I went to have another look at the Alexander Calder mobiles today. The show is on at Tate Modern and ends on Sunday. I went once before, in early February, on a day when if I hadn't already got a ticket for a lunchtime concert at LSO St Lukes I wouldn't have gone to London because I had a cold, and while I loved the mobiles and the early wire work sculptures of acrobats, portrait heads and Hercules wrestling the lion, I though I would have enjoyed them more if I had not had a headache and been feeling moderately ill. I kept hoping to go back, but the moment never arose until today.
The mobiles are simply wonderful. I first saw a couple in a show at the RA around seven or eight years ago, along with a fabulous, stick-like slinking Giacometti dog. It was my first encounter with the mobile as fine art. By the time I was growing up mobiles had been relegated to cosy decorations for the bedrooms of the under fives, while the RA shop was selling some extraordinarily bad Calder rip offs that utterly failed to capture the grace of the originals. I was left wanting more Calder, and finally the Tate provided it.

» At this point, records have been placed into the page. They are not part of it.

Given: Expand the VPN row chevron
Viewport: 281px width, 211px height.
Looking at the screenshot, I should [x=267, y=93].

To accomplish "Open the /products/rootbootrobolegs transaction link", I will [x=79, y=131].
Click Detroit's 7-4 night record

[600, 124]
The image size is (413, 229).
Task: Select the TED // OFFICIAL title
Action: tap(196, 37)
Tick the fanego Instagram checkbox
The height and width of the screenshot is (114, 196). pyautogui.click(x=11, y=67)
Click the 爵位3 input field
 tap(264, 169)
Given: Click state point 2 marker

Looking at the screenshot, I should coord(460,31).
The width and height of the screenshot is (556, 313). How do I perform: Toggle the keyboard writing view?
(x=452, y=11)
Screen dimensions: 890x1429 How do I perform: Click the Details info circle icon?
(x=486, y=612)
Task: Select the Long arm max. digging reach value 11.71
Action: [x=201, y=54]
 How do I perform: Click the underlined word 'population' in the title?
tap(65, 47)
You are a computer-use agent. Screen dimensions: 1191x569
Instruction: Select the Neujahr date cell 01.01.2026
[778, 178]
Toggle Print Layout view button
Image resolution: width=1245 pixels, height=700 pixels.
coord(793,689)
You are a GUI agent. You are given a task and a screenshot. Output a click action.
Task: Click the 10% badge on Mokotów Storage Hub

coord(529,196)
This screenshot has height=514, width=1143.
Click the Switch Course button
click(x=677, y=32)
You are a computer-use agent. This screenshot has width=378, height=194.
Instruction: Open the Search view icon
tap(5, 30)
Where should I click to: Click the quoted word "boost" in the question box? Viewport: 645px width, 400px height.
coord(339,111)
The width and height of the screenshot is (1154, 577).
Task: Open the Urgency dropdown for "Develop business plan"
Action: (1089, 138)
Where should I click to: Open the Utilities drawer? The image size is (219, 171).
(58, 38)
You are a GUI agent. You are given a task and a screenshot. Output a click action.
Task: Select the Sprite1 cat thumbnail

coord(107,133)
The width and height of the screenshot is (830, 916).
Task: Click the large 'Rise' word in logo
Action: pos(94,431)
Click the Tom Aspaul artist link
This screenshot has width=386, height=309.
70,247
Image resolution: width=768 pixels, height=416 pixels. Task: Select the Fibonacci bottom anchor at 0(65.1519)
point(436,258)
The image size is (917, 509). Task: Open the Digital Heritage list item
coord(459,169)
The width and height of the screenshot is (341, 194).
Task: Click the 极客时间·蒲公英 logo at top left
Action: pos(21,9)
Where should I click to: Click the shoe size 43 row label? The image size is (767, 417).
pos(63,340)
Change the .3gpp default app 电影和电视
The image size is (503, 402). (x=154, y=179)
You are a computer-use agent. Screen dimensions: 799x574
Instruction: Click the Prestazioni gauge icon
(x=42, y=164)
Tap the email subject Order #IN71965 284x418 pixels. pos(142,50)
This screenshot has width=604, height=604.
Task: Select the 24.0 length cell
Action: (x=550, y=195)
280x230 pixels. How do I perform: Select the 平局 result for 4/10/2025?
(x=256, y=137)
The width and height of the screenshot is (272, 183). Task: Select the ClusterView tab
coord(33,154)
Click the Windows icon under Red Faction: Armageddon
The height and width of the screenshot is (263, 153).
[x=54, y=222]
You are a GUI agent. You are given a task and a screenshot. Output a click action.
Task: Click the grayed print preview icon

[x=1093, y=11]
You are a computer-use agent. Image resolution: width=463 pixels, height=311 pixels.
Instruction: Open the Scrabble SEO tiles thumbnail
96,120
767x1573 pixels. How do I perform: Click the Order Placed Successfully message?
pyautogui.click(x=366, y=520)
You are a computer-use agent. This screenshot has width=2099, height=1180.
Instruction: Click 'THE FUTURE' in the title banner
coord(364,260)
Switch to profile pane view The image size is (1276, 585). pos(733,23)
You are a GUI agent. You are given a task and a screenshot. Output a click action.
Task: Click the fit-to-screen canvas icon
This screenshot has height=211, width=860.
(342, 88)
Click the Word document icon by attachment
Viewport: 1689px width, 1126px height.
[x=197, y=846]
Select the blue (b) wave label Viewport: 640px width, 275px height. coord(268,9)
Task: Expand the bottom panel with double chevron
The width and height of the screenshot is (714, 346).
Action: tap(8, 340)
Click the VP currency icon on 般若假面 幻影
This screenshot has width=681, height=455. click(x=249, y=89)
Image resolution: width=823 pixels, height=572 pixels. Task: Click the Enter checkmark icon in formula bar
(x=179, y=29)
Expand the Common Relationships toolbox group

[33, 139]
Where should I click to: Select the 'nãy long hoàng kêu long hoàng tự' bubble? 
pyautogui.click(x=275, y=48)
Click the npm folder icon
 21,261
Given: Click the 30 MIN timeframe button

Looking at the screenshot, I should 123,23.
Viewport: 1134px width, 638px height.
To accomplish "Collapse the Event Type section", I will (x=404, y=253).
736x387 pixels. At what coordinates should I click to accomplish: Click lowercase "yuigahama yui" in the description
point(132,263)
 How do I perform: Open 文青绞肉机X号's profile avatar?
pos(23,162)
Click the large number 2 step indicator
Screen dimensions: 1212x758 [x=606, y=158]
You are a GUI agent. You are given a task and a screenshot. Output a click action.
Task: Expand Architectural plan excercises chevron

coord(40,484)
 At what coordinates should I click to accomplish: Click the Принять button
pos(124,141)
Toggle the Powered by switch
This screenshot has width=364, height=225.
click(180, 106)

There was enough air movement in the galleries today to sent them very slowly circling one way, before reaching their sticking point and swinging almost imperceptibly back.
The great thing about making a second trip to an exhibition is that you can bypass the rooms you don't like so much, having dutifully looked at everything once, and focus purely on the works that stuck in your mind, in this case the early 1920s wire sculptures and the mobiles, mostly from the 1930s. I still can't decide which I like best, the ones made with pure circles or the more organic ones with leaf and amoeba shaped weights, the plain black or those with flashes of bright colour.
From the Tate I went to the RHS spring Plant Extravaganza featuring the London Orchid Show at Vincent Square. I'm not sure the spring show is such an extravaganza as perhaps it once was. I don't go to the London shows at all regularly, but it seemed to me that apart from the orchids there were not so many nurseries as there used to be, and the average display was smaller. It wasn't overly crowded either, which of course makes it nicer to walk around but does not bode so well for the long term. Still, there were some nice spring flowers, and I was able to buy a couple of plants from Fibrex Nuerseries for the conservatory which I had previously been eyeing up on their website, thus saving the delivery cost and keeping me from the temptation of ordering a couple more while I was at it to amortise the delivery charge over a larger order.
The orchid show had its own hall, and was very colourful and great fun. I had written down the names of my existing orchids in the conservatory, and a helpful man from the Lee Valley orchid society was able to offer a theory as to why one of my Dendrobium looks fat and healthy while the other, given identical growing conditions, appears at death's door. I bought another Calanthe from the same firm that sold me my first plant, since the original seems very happy in its pot. Imagine a fine leaved hosta with spikes of small orchid shaped flowers in subtle shades of yellow and white and you have a Calanthe. The chap I spoke to on the stall was not the owner, and was not one of life's natural salesmen, since he was busily telling people how he found the smell of the flowers reminded him of Savlon, and how customers who had not previously detected the resemblance started to notice it after he had pointed it out to them. I thought my plant smelt delicious, and shall thrust any thoughts of Savlon from my mind if it flowers again this year.
Then I managed to get all three plants home on the Circle line and the train without breaking either of the two flower spikes on the Calanathe, or the stems of the Begonia fuchsoides. The orchid salesman hadn't fancied my chances with the Calanthe spikes, telling me how he bought some last year and the flowering stems were all broken during his tube journey home, while the begonia had the air of one of those plants that bits might fall off if you looked at it. My technique for carrying plants on public transport is to hold them in front of me and as high and close to my body as my arms can bear. Anything swinging in a plastic bag at knee level is fair game to fellow travellers, but most people will try to keep out of the space immediately in front of your chest if you are holding something clearly fragile. Avoiding the height of the rush hour is obviously a good idea. Conveying a vaguely protective air that if anybody breaks your plants you might bite them probably helps as well.